What both US and China get wrong on economic policy and trade negotiations
- Both sides share the misleading perception that promoting manufacturing is key to job creation, innovation and security
- Their leaders have not recognised that the path to more constructive reengagement on trade issues lies in knowledge-intensive services
Even as the US and China differ on many economic policies, both sides share the misleading perception that promoting manufacturing is key to job creation, innovation and security. Their respective leaders have not recognised that the path to more constructive reengagement on trade lies in knowledge-intensive services.
These actions call into question China’s support for innovation. The premise is that an innovative economy depends more on “hard-tech” manufacturing, such as AI-enabled robotics and electric vehicles, than on “soft-tech” services such as e-commerce and video platforms.

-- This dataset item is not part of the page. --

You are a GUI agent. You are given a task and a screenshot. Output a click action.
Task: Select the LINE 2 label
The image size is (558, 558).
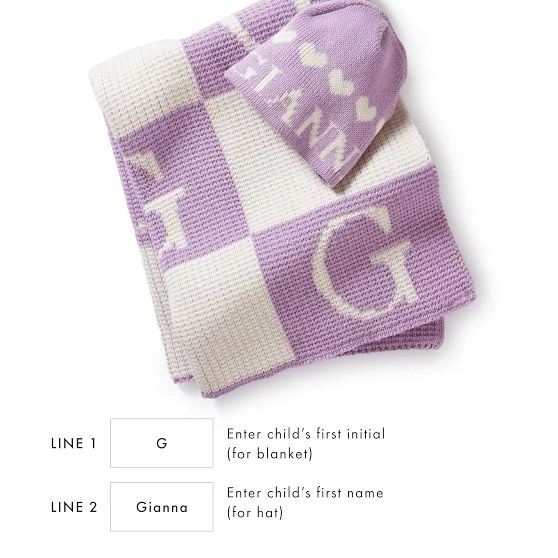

Policymakers in both the US and China have neglected the lessons of economic history. In the aftermath of World War II, economic power was largely defined by the manufacturing prowess of the US and a recovering Europe led by Germany. As the West prospered, however, its economies gradually transitioned to knowledge-intensive services. China and many other emerging market economies are following a similar path.
With few exceptions, all economies have experienced a decline in their share of manufacturing and an increase in services relative to total production as per capita gross domestic product increased over the past three decades.
But most Americans do not realise that the job decline began decades before China’s rise, or that manufacturing output has nevertheless been increasing steadily even though its share of GDP has been shrinking.
The decrease in manufacturing as a share of GDP stems from deep-rooted structural factors. Technological improvements are driving down the prices of manufactured goods more rapidly than services. Also, as economies develop, companies shift from manufacturing to more profitable services.
The path of deindustrialisation is now the norm for high-income economies. Yet America’s political establishment continues to focus on small wins in hi-tech manufacturing instead of recognising the critical role of knowledge-intensive services in driving economic growth.
Decades ago, China was much more restrictive than other major economies, according to the Organisation for Economic Cooperation and Development’s foreign investment restrictiveness index. Today, China has opened up foreign investment in manufacturing to levels comparable to other advanced economies. But for KTI services, China is still much more restrictive.
China fears that its service providers would not be competitive in global, open markets and that national security could be jeopardised. But Chinese companies have matured and would benefit from robust foreign competition while security can be managed.
Both the US and China need to be involved in forging global guidelines if a broadly acceptable framework is to be developed. For China, greater competition with the US would accelerate knowledge transfer and help Chinese firms upgrade skills.
For American hi-tech companies, the Chinese market generates the large profits needed to invest in R&D to maintain an innovative edge. Economic competition puts pressure on both sides to become more productive.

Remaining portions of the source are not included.